(Data lines)
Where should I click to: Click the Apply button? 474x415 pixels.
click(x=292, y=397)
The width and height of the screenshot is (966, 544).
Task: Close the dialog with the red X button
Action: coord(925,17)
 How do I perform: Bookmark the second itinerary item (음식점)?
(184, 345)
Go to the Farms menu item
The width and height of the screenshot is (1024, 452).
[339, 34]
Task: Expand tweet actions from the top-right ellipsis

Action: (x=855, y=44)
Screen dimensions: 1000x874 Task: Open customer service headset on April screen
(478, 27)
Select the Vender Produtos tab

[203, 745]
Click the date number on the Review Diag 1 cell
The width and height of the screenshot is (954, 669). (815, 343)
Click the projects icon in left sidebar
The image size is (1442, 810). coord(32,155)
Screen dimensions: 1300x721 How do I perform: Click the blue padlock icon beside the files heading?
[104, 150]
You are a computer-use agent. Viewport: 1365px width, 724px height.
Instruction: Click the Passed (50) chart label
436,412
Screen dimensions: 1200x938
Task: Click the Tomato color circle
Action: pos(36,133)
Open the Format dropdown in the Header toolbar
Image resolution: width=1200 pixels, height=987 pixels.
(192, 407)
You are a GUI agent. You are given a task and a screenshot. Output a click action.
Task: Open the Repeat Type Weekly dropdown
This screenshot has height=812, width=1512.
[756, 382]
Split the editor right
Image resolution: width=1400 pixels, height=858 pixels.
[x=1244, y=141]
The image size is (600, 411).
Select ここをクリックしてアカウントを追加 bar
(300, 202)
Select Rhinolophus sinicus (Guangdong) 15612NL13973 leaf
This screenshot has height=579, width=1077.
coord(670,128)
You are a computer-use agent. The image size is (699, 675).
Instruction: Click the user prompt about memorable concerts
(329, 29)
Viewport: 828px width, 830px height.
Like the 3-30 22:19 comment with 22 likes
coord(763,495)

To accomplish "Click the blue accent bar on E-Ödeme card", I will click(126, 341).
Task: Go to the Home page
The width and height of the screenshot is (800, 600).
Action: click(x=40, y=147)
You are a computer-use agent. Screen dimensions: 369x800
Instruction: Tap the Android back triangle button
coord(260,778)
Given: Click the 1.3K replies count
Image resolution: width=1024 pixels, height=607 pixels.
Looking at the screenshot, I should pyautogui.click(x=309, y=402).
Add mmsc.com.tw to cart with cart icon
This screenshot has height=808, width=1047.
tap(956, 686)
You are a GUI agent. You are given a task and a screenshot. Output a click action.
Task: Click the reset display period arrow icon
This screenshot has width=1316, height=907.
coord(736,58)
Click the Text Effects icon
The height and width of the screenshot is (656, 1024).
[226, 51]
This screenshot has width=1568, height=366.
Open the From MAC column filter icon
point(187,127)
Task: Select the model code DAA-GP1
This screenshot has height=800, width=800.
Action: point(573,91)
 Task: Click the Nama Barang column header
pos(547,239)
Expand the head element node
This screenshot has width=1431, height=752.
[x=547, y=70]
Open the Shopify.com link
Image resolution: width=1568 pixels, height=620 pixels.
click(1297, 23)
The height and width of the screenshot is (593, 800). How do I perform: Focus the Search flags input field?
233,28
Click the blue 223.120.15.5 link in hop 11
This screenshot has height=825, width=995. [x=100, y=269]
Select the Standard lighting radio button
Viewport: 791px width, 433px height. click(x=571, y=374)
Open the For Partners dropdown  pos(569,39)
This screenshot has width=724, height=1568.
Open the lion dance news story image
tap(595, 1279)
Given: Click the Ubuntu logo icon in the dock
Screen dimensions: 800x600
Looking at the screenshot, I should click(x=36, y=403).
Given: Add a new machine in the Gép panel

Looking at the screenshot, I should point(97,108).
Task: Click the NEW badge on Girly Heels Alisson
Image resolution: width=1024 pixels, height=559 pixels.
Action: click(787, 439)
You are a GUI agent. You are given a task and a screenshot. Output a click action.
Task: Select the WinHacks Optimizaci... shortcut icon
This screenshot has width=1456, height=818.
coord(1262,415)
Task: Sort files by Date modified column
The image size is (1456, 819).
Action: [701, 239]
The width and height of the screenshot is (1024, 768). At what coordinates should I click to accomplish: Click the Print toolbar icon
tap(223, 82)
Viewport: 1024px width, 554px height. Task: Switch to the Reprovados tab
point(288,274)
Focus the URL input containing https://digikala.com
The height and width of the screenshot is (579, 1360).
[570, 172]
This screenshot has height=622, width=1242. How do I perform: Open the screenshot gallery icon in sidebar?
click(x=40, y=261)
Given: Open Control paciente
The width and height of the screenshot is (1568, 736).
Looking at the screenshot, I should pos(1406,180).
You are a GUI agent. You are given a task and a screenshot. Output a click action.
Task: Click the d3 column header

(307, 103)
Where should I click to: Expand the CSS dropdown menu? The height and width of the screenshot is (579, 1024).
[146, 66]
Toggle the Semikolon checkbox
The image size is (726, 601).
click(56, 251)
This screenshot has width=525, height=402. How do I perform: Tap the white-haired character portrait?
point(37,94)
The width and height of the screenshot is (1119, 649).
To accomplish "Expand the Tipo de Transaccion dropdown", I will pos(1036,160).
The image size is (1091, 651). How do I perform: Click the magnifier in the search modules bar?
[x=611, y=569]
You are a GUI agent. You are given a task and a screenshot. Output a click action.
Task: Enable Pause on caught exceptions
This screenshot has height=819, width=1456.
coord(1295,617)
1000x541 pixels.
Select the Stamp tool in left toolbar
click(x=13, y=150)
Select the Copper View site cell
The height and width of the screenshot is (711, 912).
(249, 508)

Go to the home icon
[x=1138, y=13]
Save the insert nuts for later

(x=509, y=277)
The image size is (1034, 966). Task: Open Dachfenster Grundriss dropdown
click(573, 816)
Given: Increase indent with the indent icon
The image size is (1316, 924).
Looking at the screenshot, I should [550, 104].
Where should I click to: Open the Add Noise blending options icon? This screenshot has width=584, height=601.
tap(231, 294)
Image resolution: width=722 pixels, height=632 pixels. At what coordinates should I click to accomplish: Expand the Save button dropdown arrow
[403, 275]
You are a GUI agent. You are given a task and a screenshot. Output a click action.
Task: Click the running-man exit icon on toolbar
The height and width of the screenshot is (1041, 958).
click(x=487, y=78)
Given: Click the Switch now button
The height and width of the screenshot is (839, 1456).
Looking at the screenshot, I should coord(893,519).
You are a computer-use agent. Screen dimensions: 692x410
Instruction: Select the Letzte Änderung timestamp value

(The task) Recast the data above, from the line with "Click the date" up to and including the line with "tap(956, 686)", as a Markdown table. Use the columns Row and Entry, number each row, and leave out blank lines.

(Worked solution)
| Row | Entry |
|---|---|
| 1 | Click the date number on the Review Diag 1 cell |
| 2 | The width and height of the screenshot is (954, 669). (815, 343) |
| 3 | Click the projects icon in left sidebar |
| 4 | The image size is (1442, 810). coord(32,155) |
| 5 | Screen dimensions: 1300x721 How do I perform: Click the blue padlock icon beside the files heading? |
| 6 | [104, 150] |
| 7 | You are a computer-use agent. Viewport: 1365px width, 724px height. |
| 8 | Instruction: Click the Passed (50) chart label |
| 9 | 436,412 |
| 10 | Screen dimensions: 1200x938 |
| 11 | Task: Click the Tomato color circle |
| 12 | Action: pos(36,133) |
| 13 | Open the Format dropdown in the Header toolbar |
| 14 | Image resolution: width=1200 pixels, height=987 pixels. |
| 15 | (192, 407) |
| 16 | You are a GUI agent. You are given a task and a screenshot. Output a click action. |
| 17 | Task: Open the Repeat Type Weekly dropdown |
| 18 | This screenshot has height=812, width=1512. |
| 19 | [756, 382] |
| 20 | Split the editor right |
| 21 | Image resolution: width=1400 pixels, height=858 pixels. |
| 22 | [x=1244, y=141] |
| 23 | The image size is (600, 411). |
| 24 | Select ここをクリックしてアカウントを追加 bar |
| 25 | (300, 202) |
| 26 | Select Rhinolophus sinicus (Guangdong) 15612NL13973 leaf |
| 27 | This screenshot has height=579, width=1077. |
| 28 | coord(670,128) |
| 29 | You are a computer-use agent. The image size is (699, 675). |
| 30 | Instruction: Click the user prompt about memorable concerts |
| 31 | (329, 29) |
| 32 | Viewport: 828px width, 830px height. |
| 33 | Like the 3-30 22:19 comment with 22 likes |
| 34 | coord(763,495) |
| 35 | To accomplish "Click the blue accent bar on E-Ödeme card", I will click(126, 341). |
| 36 | Task: Go to the Home page |
| 37 | The width and height of the screenshot is (800, 600). |
| 38 | Action: click(x=40, y=147) |
| 39 | You are a computer-use agent. Screen dimensions: 369x800 |
| 40 | Instruction: Tap the Android back triangle button |
| 41 | coord(260,778) |
| 42 | Given: Click the 1.3K replies count |
| 43 | Image resolution: width=1024 pixels, height=607 pixels. |
| 44 | Looking at the screenshot, I should pyautogui.click(x=309, y=402). |
| 45 | Add mmsc.com.tw to cart with cart icon |
| 46 | This screenshot has height=808, width=1047. |
| 47 | tap(956, 686) |